One in 10 adults will have diabetes by 2030, posing a huge challenge to healthcare systems around the world, according to a report on Monday.
The number of people living with the disease is expected to soar to 552 million by 2030 — equating to three new cases every 10 seconds — up from 366 million in 2011, unless urgent action is taken, the International Diabetes Federation said.
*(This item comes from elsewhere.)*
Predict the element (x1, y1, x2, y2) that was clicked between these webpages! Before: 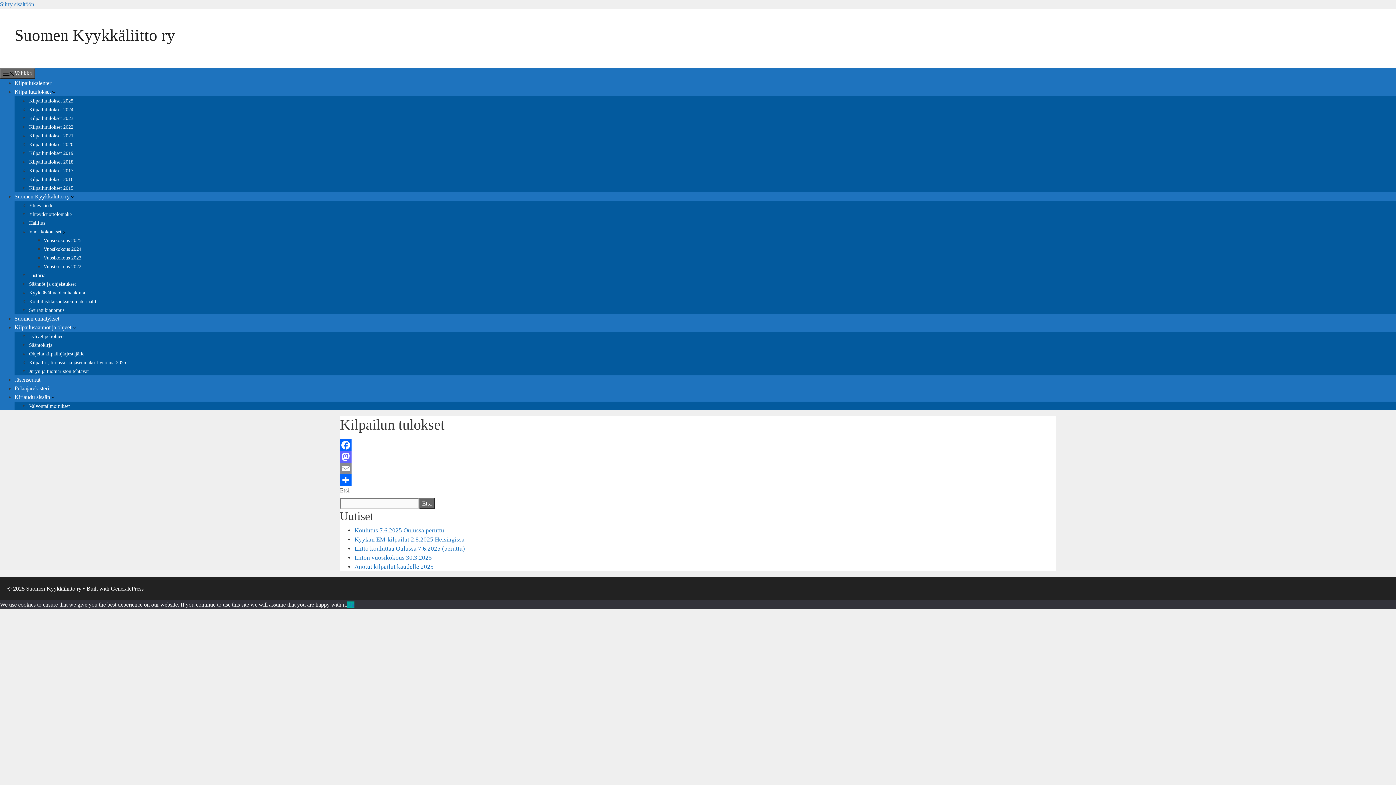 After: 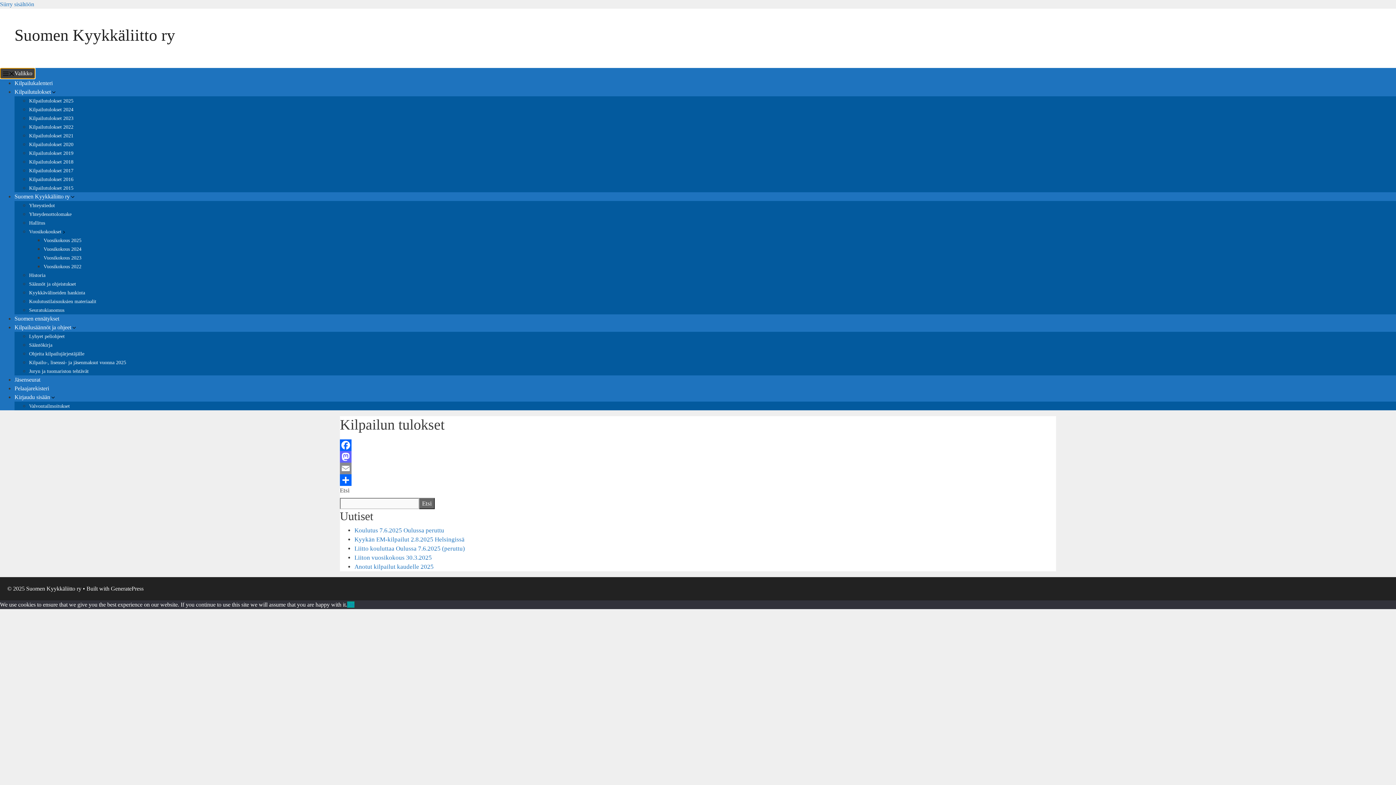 Action: label: Valikko bbox: (0, 68, 35, 78)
The vast majority of diabetics have Type 2 disease — the kind linked to poor diet, obesity and lack of exercise — and the problem is spreading as people in the developing world adopt more Western lifestyles.
Diabetics have inadequate blood sugar control, which can lead to serious complications like heart disease and stroke, damage to the kidneys or nerves, and to blindness. Worldwide deaths from the disease are now running at 4.6 million a year.
“In every country and in every community worldwide, we are losing the battle against this cruel and deadly disease,” said Jean Claude Mbanya, president of the federation, which represents over 200 national associations.
Many older classes of diabetes drugs are now available as cheap generics, but global drugmakers — including Sanofi, Eli Lilly and Novo Nordisk — aim to introduce new classes of drugs that could further extend treatment options.
Global sales of diabetes medicines totaled $35 billion last year and could rise to as much as $48 billion by 2015, according to research firm IMS Health, driven by increased prevalence and treatment, especially in countries such as China, India, Mexico and Brazil.